Gli Elio e le Storie Tese avevano nascosto un avvertimento per i più arguti nel titolo della raccolta di brani storici riarrangiati pubblicata lo scorso autunno, ma il grido d’allarme di queste cassandre milanesi è rimasto inascoltato. Solo oggi, quando ormai tutto è perduto e la disfatta è prossima, la premonizione si rivela in tutta la sua tragicità mentre l’attenzione dei navigatori virtuali di tutto il mondo è già completamente monopolizzata da tenerissimi micini che esibiscono in immagini e filmati il loro innato talento di mantenere quella loro elegante dignità in qualsiasi frangente, che siano stati dotati di occhiali da sole, invitati a battere cinque con la zampa o semplicemente adagiati in una posa inusuale.
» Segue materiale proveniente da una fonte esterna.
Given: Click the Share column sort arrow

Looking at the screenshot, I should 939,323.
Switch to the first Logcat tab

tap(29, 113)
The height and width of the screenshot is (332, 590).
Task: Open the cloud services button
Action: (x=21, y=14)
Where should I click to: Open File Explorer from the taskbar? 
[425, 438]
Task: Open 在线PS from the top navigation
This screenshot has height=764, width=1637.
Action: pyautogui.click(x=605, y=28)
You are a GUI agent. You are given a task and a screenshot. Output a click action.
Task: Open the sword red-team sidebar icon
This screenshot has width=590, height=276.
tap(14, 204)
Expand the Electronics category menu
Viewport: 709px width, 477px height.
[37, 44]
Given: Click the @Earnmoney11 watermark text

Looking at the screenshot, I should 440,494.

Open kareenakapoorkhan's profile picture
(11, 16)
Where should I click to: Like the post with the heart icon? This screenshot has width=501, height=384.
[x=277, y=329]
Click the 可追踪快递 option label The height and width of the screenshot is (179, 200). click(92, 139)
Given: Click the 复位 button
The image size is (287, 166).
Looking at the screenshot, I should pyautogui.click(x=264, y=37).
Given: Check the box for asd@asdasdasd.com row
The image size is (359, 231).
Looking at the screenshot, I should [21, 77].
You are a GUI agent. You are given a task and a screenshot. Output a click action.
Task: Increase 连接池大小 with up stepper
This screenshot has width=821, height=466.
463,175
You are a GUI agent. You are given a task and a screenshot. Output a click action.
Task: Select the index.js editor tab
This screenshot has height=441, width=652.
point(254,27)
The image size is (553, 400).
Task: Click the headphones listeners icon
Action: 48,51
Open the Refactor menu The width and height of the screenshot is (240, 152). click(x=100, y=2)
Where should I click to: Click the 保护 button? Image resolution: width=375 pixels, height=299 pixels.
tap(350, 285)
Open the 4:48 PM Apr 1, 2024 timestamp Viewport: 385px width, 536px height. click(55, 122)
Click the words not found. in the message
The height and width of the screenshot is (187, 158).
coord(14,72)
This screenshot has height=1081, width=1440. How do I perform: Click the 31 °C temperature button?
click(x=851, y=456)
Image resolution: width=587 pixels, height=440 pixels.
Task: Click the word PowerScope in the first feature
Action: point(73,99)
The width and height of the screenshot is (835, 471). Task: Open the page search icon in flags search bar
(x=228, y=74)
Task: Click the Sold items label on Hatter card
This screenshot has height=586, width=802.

Pur essi stessi non spiegandosi come, i gatti di ogni stazza, razza, colore e provenienza hanno preso in ostaggio l’intelligenza umana e la stanno trattando con il medesimo rispetto che riservano ogni giorno per la sabbietta che ricopre la lettiera.

La svolta è stato il momento in cui questi piccoli felini hanno acquistato coscienza del debole che molti dimostrano nei confronti dei quadrupedi pelosi calati in contesti che non hanno nulla a che vedere con la loro natura. Quella domenica mattina Baffo era sicuro che non avrebbe trovato scampo dalla punizione che gli sarebbe stata comminata quando balzò sulla tastiera d’avorio dell’antico pianoforte di famiglia e diede inizio ad una martellante sequenza di note che avrebbero dovuto esprimere il suo disappunto per essere stato lasciato solo in casa la sera precedente. Il sabato però aveva riservato gradite sorprese per il padrone di casa che, pur alzandosi di malavoglia, quando vide il felino abbozzare un balletto sullo strumento si fece trovare pronto ad estrarre il telefono con la maestria di un cowboy consumato da innumerevoli duelli a riprendere il tutto per poi caricarlo su Youtube. La fine aveva avuto inizio, il gatto è il nuovo cane e, al contrario del cane, si vanta di non essere amico dell’uomo, preferisce prenderlo in giro.